- [Action item]
Write out, without any change, the lines in the material below that run from the line with "Preventie (29, 2200)" through the line with "Schedule Now (1125, 73)", both included.

- [Source information]
□ □ □ □ □ □ □

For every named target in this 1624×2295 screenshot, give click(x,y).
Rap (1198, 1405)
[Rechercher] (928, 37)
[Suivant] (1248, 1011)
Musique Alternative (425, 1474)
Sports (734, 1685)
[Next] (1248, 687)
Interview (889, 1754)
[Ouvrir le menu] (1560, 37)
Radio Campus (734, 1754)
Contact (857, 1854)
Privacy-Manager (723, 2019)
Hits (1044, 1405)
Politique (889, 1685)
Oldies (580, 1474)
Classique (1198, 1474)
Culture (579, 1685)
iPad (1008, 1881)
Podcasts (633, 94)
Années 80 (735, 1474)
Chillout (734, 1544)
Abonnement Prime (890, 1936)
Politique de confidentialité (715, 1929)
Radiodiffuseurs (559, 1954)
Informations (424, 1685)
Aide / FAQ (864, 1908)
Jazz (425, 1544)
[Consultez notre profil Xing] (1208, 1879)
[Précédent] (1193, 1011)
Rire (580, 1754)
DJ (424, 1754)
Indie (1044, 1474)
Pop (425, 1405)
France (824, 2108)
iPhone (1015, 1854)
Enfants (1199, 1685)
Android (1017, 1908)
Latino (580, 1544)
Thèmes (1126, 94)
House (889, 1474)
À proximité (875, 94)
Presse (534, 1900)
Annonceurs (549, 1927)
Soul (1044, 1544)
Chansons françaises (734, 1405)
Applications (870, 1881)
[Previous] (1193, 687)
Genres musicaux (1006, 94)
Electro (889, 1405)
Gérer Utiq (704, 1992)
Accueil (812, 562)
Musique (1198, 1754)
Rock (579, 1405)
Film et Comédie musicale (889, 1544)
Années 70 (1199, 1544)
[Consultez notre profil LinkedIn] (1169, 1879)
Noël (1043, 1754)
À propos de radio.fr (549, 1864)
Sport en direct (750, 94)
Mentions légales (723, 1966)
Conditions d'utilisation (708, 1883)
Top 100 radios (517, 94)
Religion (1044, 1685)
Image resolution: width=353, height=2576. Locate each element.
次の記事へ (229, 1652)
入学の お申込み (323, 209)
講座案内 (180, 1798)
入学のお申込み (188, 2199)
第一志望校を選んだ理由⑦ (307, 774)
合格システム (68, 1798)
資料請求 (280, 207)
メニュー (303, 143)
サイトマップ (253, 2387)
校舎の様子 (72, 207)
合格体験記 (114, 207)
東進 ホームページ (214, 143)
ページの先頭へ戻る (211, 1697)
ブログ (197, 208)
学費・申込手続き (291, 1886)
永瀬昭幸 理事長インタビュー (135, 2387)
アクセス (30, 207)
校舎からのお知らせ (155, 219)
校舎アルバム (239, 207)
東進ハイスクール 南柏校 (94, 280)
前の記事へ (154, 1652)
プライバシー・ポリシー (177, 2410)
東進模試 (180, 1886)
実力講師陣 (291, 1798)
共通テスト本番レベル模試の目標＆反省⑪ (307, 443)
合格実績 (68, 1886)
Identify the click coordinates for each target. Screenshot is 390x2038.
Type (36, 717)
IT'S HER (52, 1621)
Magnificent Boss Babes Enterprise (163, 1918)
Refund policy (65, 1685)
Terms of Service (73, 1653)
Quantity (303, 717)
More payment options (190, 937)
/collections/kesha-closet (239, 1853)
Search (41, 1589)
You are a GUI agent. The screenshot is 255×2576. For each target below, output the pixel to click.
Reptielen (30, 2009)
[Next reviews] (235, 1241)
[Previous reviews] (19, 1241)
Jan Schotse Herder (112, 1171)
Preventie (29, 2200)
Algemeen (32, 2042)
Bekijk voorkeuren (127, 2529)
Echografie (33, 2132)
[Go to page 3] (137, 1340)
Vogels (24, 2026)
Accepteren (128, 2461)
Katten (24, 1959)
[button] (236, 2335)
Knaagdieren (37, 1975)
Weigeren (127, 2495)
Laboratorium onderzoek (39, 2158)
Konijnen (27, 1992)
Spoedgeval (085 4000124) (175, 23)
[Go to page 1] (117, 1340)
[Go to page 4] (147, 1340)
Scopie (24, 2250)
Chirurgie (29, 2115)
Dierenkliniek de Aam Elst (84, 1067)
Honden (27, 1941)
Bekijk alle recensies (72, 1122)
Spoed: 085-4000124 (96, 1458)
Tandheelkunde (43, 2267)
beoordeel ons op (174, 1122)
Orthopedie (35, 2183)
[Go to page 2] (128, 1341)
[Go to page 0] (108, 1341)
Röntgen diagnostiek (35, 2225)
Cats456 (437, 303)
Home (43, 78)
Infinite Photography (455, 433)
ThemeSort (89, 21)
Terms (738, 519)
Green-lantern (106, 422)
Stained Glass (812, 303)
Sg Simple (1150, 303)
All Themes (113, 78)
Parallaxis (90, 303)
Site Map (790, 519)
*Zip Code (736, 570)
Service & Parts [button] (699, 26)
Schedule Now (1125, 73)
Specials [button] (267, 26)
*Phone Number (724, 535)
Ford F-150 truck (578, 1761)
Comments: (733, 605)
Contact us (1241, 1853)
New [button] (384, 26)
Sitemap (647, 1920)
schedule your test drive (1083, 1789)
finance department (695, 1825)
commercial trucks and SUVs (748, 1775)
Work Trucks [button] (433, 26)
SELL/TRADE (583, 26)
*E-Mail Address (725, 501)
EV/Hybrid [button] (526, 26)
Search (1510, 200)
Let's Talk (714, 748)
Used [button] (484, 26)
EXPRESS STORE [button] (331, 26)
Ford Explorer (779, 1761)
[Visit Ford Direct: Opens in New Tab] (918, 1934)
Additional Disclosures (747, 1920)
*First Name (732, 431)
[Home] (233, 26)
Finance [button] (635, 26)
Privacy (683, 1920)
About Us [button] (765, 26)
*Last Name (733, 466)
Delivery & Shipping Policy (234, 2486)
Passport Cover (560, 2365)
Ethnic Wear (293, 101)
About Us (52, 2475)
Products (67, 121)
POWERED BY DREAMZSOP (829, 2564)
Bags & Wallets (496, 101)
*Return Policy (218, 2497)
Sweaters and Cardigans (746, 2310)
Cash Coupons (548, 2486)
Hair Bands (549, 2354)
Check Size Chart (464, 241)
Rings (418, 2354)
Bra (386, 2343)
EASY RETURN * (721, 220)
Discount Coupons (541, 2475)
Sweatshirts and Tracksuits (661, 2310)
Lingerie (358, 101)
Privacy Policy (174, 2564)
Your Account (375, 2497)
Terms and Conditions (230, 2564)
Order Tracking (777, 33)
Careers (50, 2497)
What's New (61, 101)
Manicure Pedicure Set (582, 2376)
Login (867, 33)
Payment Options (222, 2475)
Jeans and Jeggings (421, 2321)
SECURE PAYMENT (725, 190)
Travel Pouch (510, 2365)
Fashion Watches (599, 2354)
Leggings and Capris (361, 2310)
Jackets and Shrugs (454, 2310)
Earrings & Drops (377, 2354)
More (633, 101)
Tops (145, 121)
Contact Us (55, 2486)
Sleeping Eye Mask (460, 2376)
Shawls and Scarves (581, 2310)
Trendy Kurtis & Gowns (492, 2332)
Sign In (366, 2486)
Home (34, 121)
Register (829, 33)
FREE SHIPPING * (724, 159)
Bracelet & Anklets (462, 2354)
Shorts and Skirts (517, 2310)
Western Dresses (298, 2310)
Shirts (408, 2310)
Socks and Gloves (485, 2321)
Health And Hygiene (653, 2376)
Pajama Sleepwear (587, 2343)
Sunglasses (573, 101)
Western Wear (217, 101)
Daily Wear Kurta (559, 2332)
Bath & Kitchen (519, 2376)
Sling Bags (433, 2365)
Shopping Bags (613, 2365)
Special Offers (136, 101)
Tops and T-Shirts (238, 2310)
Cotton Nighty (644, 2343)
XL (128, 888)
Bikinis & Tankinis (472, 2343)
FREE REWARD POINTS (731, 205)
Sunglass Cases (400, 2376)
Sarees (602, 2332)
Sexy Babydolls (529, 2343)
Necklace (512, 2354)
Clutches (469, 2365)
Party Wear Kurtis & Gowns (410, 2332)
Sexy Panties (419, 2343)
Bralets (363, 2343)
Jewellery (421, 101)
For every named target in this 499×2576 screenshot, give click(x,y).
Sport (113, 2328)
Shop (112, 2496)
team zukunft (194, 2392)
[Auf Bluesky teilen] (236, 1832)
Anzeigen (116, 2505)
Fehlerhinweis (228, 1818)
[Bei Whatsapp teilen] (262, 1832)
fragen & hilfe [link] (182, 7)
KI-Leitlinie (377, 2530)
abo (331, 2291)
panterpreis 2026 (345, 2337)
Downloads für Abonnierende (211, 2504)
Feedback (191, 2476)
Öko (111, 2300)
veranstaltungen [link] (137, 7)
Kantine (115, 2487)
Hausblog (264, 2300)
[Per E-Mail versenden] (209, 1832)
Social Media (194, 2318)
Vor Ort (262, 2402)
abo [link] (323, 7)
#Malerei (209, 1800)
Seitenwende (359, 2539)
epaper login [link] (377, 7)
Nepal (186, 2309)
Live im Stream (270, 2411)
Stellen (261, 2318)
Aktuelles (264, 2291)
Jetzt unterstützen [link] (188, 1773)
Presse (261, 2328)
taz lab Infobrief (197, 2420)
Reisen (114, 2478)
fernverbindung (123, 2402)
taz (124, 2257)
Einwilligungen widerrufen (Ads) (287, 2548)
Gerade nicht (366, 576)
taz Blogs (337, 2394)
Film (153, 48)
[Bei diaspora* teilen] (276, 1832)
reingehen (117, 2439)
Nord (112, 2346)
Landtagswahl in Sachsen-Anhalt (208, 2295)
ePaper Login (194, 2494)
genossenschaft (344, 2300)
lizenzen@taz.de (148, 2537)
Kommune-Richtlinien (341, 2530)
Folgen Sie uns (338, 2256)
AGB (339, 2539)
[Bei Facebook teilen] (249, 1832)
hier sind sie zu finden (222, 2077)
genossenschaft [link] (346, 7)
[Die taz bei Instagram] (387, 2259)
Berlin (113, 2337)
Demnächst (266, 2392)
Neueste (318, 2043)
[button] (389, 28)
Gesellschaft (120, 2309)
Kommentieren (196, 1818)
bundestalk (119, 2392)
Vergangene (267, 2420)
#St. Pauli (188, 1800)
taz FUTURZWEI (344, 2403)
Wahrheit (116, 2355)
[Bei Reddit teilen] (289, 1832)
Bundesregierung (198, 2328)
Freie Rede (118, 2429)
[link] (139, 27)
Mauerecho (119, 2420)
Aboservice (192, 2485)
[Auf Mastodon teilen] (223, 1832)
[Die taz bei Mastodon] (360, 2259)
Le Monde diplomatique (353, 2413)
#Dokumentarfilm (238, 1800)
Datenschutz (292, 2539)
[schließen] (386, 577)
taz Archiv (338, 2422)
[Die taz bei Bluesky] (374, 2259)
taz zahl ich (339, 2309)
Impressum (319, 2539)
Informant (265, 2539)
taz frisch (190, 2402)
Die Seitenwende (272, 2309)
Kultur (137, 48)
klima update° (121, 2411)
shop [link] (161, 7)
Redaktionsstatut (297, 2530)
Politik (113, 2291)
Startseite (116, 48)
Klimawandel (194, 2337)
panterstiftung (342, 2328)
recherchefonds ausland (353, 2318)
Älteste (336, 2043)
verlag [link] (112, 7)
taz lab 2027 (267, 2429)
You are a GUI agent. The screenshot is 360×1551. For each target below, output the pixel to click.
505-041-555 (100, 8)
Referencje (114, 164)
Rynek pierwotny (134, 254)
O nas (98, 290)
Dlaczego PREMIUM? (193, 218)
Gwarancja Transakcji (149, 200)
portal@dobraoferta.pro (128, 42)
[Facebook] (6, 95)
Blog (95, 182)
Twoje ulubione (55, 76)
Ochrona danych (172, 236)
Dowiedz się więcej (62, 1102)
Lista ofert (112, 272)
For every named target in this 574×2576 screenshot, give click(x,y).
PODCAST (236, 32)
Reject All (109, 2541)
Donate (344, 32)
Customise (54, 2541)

□ □ □ □ □ □ □

- [Task output]
Preventie (29, 2200)
Algemeen (32, 2042)
Bekijk voorkeuren (127, 2529)
Echografie (33, 2132)
[Go to page 3] (137, 1340)
Vogels (24, 2026)
Accepteren (128, 2461)
Katten (24, 1959)
[button] (236, 2335)
Knaagdieren (37, 1975)
Weigeren (127, 2495)
Laboratorium onderzoek (39, 2158)
Konijnen (27, 1992)
Spoedgeval (085 4000124) (175, 23)
[Go to page 1] (117, 1340)
[Go to page 4] (147, 1340)
Scopie (24, 2250)
Chirurgie (29, 2115)
Dierenkliniek de Aam Elst (84, 1067)
Honden (27, 1941)
Bekijk alle recensies (72, 1122)
Spoed: 085-4000124 (96, 1458)
Tandheelkunde (43, 2267)
beoordeel ons op (174, 1122)
Orthopedie (35, 2183)
[Go to page 2] (128, 1341)
[Go to page 0] (108, 1341)
Röntgen diagnostiek (35, 2225)
Cats456 (437, 303)
Home (43, 78)
Infinite Photography (455, 433)
ThemeSort (89, 21)
Terms (738, 519)
Green-lantern (106, 422)
Stained Glass (812, 303)
Sg Simple (1150, 303)
All Themes (113, 78)
Parallaxis (90, 303)
Site Map (790, 519)
*Zip Code (736, 570)
Service & Parts [button] (699, 26)
Schedule Now (1125, 73)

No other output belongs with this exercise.